EXERCISE MATERIALS START
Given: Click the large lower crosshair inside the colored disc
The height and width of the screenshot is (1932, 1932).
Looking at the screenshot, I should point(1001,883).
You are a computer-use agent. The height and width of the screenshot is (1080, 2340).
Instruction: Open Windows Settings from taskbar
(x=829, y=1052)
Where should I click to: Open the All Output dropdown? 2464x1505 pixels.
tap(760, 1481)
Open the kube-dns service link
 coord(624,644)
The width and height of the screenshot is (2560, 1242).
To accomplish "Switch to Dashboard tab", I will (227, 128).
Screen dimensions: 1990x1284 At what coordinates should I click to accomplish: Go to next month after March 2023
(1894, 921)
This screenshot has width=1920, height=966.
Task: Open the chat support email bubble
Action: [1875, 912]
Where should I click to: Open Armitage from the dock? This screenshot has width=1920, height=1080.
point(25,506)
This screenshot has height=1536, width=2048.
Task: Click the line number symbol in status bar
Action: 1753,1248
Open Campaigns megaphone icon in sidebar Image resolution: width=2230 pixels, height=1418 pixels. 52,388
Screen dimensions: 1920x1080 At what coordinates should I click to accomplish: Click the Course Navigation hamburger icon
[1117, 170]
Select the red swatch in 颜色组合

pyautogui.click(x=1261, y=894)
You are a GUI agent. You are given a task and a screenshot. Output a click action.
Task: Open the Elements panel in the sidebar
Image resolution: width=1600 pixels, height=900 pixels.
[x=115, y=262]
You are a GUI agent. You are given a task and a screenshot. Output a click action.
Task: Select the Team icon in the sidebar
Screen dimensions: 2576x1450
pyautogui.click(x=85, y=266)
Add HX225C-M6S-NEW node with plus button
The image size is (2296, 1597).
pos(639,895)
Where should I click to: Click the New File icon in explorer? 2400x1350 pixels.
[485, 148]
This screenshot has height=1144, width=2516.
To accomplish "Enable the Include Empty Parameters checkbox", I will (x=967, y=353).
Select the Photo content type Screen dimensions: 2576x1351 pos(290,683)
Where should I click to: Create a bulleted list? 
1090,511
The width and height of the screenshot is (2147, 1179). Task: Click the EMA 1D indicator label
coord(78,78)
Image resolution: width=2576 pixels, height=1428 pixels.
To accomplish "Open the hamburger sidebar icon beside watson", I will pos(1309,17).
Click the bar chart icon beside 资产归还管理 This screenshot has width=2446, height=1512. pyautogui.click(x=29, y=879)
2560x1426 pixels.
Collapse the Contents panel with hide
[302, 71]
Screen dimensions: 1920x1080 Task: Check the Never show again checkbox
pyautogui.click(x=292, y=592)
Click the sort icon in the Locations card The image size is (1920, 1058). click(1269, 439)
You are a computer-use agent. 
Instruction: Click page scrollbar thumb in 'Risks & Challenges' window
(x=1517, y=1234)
EXERCISE MATERIALS END
TASK REQUIREMENTS:
Print every entry exactly as it appears.

RESULT OF THIS TASK:
Given: Click the large lower crosshair inside the colored disc
The height and width of the screenshot is (1932, 1932).
Looking at the screenshot, I should point(1001,883).
You are a computer-use agent. The height and width of the screenshot is (1080, 2340).
Instruction: Open Windows Settings from taskbar
(x=829, y=1052)
Where should I click to: Open the All Output dropdown? 2464x1505 pixels.
tap(760, 1481)
Open the kube-dns service link
 coord(624,644)
The width and height of the screenshot is (2560, 1242).
To accomplish "Switch to Dashboard tab", I will (227, 128).
Screen dimensions: 1990x1284 At what coordinates should I click to accomplish: Go to next month after March 2023
(1894, 921)
This screenshot has width=1920, height=966.
Task: Open the chat support email bubble
Action: [1875, 912]
Where should I click to: Open Armitage from the dock? This screenshot has width=1920, height=1080.
point(25,506)
This screenshot has height=1536, width=2048.
Task: Click the line number symbol in status bar
Action: 1753,1248
Open Campaigns megaphone icon in sidebar Image resolution: width=2230 pixels, height=1418 pixels. 52,388
Screen dimensions: 1920x1080 At what coordinates should I click to accomplish: Click the Course Navigation hamburger icon
[1117, 170]
Select the red swatch in 颜色组合

pyautogui.click(x=1261, y=894)
You are a GUI agent. You are given a task and a screenshot. Output a click action.
Task: Open the Elements panel in the sidebar
Image resolution: width=1600 pixels, height=900 pixels.
[x=115, y=262]
You are a GUI agent. You are given a task and a screenshot. Output a click action.
Task: Select the Team icon in the sidebar
Screen dimensions: 2576x1450
pyautogui.click(x=85, y=266)
Add HX225C-M6S-NEW node with plus button
The image size is (2296, 1597).
pos(639,895)
Where should I click to: Click the New File icon in explorer? 2400x1350 pixels.
[485, 148]
This screenshot has height=1144, width=2516.
To accomplish "Enable the Include Empty Parameters checkbox", I will (x=967, y=353).
Select the Photo content type Screen dimensions: 2576x1351 pos(290,683)
Where should I click to: Create a bulleted list? 
1090,511
The width and height of the screenshot is (2147, 1179). Task: Click the EMA 1D indicator label
coord(78,78)
Image resolution: width=2576 pixels, height=1428 pixels.
To accomplish "Open the hamburger sidebar icon beside watson", I will pos(1309,17).
Click the bar chart icon beside 资产归还管理 This screenshot has width=2446, height=1512. pyautogui.click(x=29, y=879)
2560x1426 pixels.
Collapse the Contents panel with hide
[302, 71]
Screen dimensions: 1920x1080 Task: Check the Never show again checkbox
pyautogui.click(x=292, y=592)
Click the sort icon in the Locations card The image size is (1920, 1058). click(1269, 439)
You are a computer-use agent. 
Instruction: Click page scrollbar thumb in 'Risks & Challenges' window
(x=1517, y=1234)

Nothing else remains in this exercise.